Highlights from the ratings report include:

  • RRC's very impressive revenue growth greatly exceeded the industry average of 19.6%. Since the same quarter one year prior, revenues leaped by 101.7%. Growth in the company's revenue appears to have helped boost the earnings per share.
  • The net income growth from the same quarter one year ago has significantly exceeded that of the S&P 500 and the Oil, Gas & Consumable Fuels industry. The net income increased by 908.3% when compared to the same quarter one year prior, rising from $28.17 million to $284.05 million.
  • The company's current return on equity greatly increased when compared to its ROE from the same quarter one year prior. This is a signal of significant strength within the corporation. Compared to other companies in the Oil, Gas & Consumable Fuels industry and the overall market on the basis of return on equity, RANGE RESOURCES CORP has underperformed in comparison with the industry average, but has exceeded that of the S&P 500.

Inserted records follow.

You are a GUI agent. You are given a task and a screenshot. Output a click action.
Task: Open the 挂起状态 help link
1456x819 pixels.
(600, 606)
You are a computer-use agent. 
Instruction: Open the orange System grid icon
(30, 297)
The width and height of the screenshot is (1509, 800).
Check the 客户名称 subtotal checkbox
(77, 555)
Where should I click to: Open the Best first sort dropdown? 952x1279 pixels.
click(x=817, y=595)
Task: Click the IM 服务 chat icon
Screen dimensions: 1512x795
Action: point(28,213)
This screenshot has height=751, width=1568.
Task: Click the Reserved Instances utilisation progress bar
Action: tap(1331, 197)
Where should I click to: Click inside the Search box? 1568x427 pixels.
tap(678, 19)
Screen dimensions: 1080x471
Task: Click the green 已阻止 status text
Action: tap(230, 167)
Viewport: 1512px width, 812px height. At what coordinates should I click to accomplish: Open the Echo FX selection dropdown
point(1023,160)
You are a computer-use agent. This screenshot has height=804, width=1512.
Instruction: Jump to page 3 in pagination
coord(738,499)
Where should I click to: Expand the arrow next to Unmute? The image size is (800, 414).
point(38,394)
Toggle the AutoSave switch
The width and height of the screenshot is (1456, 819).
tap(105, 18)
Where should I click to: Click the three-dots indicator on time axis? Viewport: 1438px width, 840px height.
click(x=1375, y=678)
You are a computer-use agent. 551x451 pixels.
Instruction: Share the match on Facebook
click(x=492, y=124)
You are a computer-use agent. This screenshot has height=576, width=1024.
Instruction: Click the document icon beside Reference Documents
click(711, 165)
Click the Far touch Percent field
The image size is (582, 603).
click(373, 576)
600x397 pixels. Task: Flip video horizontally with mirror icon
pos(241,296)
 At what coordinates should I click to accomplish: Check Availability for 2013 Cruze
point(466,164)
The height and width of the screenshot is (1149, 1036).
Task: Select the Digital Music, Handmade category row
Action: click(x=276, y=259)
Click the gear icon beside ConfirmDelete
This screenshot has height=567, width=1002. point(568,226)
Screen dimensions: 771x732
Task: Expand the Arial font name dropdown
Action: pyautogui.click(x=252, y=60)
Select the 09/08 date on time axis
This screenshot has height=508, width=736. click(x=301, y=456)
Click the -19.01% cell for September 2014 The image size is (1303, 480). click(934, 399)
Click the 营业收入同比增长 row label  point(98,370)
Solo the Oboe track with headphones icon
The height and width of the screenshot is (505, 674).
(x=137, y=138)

  • RRC's stock share price has done very poorly compared to where it was a year ago: Despite any rallies, the net result is that it is down by 45.39%, which is also worse that the performance of the S&P 500 Index. Investors have so far failed to pay much attention to the earnings improvements the company has managed to achieve over the last quarter. Turning toward the future, the fact that the stock has come down in price over the past year should not necessarily be interpreted as a negative; it could be one of the factors that may help make the stock attractive down the road. Right now, however, we believe that it is too soon to buy.
  • RRC's debt-to-equity ratio of 0.89 is somewhat low overall, but it is high when compared to the industry average, implying that the management of the debt levels should be evaluated further. Even though the debt-to-equity ratio shows mixed results, the company's quick ratio of 0.25 is very low and demonstrates very weak liquidity.